• _EXERCISE GOAL_
The records below are to be transcribed word for word.

(Items from a dataset)
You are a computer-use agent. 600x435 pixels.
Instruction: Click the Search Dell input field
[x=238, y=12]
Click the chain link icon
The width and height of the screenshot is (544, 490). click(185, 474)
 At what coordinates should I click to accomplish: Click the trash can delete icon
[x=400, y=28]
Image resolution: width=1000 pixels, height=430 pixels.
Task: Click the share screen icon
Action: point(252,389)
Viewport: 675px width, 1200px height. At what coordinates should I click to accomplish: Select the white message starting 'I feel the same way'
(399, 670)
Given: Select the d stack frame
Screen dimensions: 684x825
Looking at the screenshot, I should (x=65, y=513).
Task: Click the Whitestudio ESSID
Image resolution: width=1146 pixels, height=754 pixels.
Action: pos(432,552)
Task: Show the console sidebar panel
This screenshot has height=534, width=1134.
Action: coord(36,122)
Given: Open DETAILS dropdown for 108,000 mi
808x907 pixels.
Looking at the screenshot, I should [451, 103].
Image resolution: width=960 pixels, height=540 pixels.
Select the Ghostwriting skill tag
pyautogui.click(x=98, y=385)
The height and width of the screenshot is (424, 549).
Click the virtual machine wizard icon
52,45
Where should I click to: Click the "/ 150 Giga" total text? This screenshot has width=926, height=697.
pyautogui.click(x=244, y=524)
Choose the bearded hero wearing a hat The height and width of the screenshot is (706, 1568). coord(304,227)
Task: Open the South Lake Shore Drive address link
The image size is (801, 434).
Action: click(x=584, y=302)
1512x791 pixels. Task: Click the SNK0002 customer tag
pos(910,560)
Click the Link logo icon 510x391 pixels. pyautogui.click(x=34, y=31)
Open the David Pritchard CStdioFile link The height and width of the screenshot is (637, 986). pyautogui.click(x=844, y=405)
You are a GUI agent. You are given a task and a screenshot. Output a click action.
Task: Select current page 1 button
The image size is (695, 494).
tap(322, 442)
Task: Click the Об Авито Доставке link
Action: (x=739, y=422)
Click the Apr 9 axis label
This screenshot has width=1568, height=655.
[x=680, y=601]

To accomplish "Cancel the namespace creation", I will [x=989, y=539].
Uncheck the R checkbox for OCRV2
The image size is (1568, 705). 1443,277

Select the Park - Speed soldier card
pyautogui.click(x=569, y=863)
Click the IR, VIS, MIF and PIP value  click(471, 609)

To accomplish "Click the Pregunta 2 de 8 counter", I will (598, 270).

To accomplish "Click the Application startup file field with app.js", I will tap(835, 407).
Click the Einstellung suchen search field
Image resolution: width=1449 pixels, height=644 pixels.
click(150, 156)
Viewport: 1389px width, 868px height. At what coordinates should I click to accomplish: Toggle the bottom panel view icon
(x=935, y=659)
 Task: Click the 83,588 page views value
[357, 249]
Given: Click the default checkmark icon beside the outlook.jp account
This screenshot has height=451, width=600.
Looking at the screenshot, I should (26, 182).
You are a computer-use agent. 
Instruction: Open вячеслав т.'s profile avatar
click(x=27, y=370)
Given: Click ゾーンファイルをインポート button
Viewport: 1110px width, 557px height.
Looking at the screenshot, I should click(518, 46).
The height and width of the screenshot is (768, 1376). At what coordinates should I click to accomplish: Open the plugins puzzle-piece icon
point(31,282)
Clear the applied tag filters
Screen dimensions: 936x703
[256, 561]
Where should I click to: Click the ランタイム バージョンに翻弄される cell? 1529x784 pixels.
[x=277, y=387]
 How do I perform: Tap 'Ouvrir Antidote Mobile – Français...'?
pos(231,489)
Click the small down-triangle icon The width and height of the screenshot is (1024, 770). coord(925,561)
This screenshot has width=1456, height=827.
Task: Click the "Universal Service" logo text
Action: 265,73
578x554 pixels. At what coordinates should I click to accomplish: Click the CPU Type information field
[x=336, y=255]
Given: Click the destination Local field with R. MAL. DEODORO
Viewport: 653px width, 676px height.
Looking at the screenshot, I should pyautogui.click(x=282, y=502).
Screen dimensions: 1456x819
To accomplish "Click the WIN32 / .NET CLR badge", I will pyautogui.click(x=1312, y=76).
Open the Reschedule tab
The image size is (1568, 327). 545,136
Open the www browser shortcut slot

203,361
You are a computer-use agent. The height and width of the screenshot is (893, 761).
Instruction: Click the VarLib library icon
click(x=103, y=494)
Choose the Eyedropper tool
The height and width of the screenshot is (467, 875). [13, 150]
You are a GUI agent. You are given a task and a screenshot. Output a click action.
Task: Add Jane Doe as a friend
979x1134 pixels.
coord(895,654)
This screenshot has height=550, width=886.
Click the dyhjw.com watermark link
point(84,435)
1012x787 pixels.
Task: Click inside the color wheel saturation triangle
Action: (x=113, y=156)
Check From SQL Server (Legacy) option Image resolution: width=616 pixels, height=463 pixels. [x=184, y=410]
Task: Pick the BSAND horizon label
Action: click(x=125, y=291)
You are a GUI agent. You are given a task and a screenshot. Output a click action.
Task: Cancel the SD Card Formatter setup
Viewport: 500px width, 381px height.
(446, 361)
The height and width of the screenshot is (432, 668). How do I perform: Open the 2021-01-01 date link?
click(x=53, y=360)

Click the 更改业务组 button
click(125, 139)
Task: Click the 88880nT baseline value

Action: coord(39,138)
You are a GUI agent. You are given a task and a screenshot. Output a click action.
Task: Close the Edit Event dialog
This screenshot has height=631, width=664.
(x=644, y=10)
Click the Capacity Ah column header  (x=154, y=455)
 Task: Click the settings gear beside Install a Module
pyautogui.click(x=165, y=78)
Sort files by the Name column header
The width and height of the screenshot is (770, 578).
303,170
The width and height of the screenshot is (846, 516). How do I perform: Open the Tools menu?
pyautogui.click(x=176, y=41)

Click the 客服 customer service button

• _COMPLETED TASK_
You are a computer-use agent. 600x435 pixels.
Instruction: Click the Search Dell input field
[x=238, y=12]
Click the chain link icon
The width and height of the screenshot is (544, 490). click(185, 474)
 At what coordinates should I click to accomplish: Click the trash can delete icon
[x=400, y=28]
Image resolution: width=1000 pixels, height=430 pixels.
Task: Click the share screen icon
Action: point(252,389)
Viewport: 675px width, 1200px height. At what coordinates should I click to accomplish: Select the white message starting 'I feel the same way'
(399, 670)
Given: Select the d stack frame
Screen dimensions: 684x825
Looking at the screenshot, I should (x=65, y=513).
Task: Click the Whitestudio ESSID
Image resolution: width=1146 pixels, height=754 pixels.
Action: pos(432,552)
Task: Show the console sidebar panel
This screenshot has height=534, width=1134.
Action: coord(36,122)
Given: Open DETAILS dropdown for 108,000 mi
808x907 pixels.
Looking at the screenshot, I should [451, 103].
Image resolution: width=960 pixels, height=540 pixels.
Select the Ghostwriting skill tag
pyautogui.click(x=98, y=385)
The height and width of the screenshot is (424, 549).
Click the virtual machine wizard icon
52,45
Where should I click to: Click the "/ 150 Giga" total text? This screenshot has width=926, height=697.
pyautogui.click(x=244, y=524)
Choose the bearded hero wearing a hat The height and width of the screenshot is (706, 1568). coord(304,227)
Task: Open the South Lake Shore Drive address link
The image size is (801, 434).
Action: click(x=584, y=302)
1512x791 pixels. Task: Click the SNK0002 customer tag
pos(910,560)
Click the Link logo icon 510x391 pixels. pyautogui.click(x=34, y=31)
Open the David Pritchard CStdioFile link The height and width of the screenshot is (637, 986). pyautogui.click(x=844, y=405)
You are a GUI agent. You are given a task and a screenshot. Output a click action.
Task: Select current page 1 button
The image size is (695, 494).
tap(322, 442)
Task: Click the Об Авито Доставке link
Action: (x=739, y=422)
Click the Apr 9 axis label
This screenshot has width=1568, height=655.
[x=680, y=601]

To accomplish "Cancel the namespace creation", I will [x=989, y=539].
Uncheck the R checkbox for OCRV2
The image size is (1568, 705). 1443,277

Select the Park - Speed soldier card
pyautogui.click(x=569, y=863)
Click the IR, VIS, MIF and PIP value  click(471, 609)

To accomplish "Click the Pregunta 2 de 8 counter", I will (598, 270).

To accomplish "Click the Application startup file field with app.js", I will tap(835, 407).
Click the Einstellung suchen search field
Image resolution: width=1449 pixels, height=644 pixels.
click(150, 156)
Viewport: 1389px width, 868px height. At what coordinates should I click to accomplish: Toggle the bottom panel view icon
(x=935, y=659)
 Task: Click the 83,588 page views value
[357, 249]
Given: Click the default checkmark icon beside the outlook.jp account
This screenshot has height=451, width=600.
Looking at the screenshot, I should (26, 182).
You are a computer-use agent. 
Instruction: Open вячеслав т.'s profile avatar
click(x=27, y=370)
Given: Click ゾーンファイルをインポート button
Viewport: 1110px width, 557px height.
Looking at the screenshot, I should click(518, 46).
The height and width of the screenshot is (768, 1376). At what coordinates should I click to accomplish: Open the plugins puzzle-piece icon
point(31,282)
Clear the applied tag filters
Screen dimensions: 936x703
[256, 561]
Where should I click to: Click the ランタイム バージョンに翻弄される cell? 1529x784 pixels.
[x=277, y=387]
 How do I perform: Tap 'Ouvrir Antidote Mobile – Français...'?
pos(231,489)
Click the small down-triangle icon The width and height of the screenshot is (1024, 770). coord(925,561)
This screenshot has width=1456, height=827.
Task: Click the "Universal Service" logo text
Action: 265,73
578x554 pixels. At what coordinates should I click to accomplish: Click the CPU Type information field
[x=336, y=255]
Given: Click the destination Local field with R. MAL. DEODORO
Viewport: 653px width, 676px height.
Looking at the screenshot, I should pyautogui.click(x=282, y=502).
Screen dimensions: 1456x819
To accomplish "Click the WIN32 / .NET CLR badge", I will pyautogui.click(x=1312, y=76).
Open the Reschedule tab
The image size is (1568, 327). 545,136
Open the www browser shortcut slot

203,361
You are a computer-use agent. The height and width of the screenshot is (893, 761).
Instruction: Click the VarLib library icon
click(x=103, y=494)
Choose the Eyedropper tool
The height and width of the screenshot is (467, 875). [13, 150]
You are a GUI agent. You are given a task and a screenshot. Output a click action.
Task: Add Jane Doe as a friend
979x1134 pixels.
coord(895,654)
This screenshot has height=550, width=886.
Click the dyhjw.com watermark link
point(84,435)
1012x787 pixels.
Task: Click inside the color wheel saturation triangle
Action: (x=113, y=156)
Check From SQL Server (Legacy) option Image resolution: width=616 pixels, height=463 pixels. [x=184, y=410]
Task: Pick the BSAND horizon label
Action: click(x=125, y=291)
You are a GUI agent. You are given a task and a screenshot. Output a click action.
Task: Cancel the SD Card Formatter setup
Viewport: 500px width, 381px height.
(446, 361)
The height and width of the screenshot is (432, 668). How do I perform: Open the 2021-01-01 date link?
click(x=53, y=360)

Click the 更改业务组 button
click(125, 139)
Task: Click the 88880nT baseline value

Action: coord(39,138)
You are a GUI agent. You are given a task and a screenshot. Output a click action.
Task: Close the Edit Event dialog
This screenshot has height=631, width=664.
(x=644, y=10)
Click the Capacity Ah column header  (x=154, y=455)
 Task: Click the settings gear beside Install a Module
pyautogui.click(x=165, y=78)
Sort files by the Name column header
The width and height of the screenshot is (770, 578).
303,170
The width and height of the screenshot is (846, 516). How do I perform: Open the Tools menu?
pyautogui.click(x=176, y=41)

Click the 客服 customer service button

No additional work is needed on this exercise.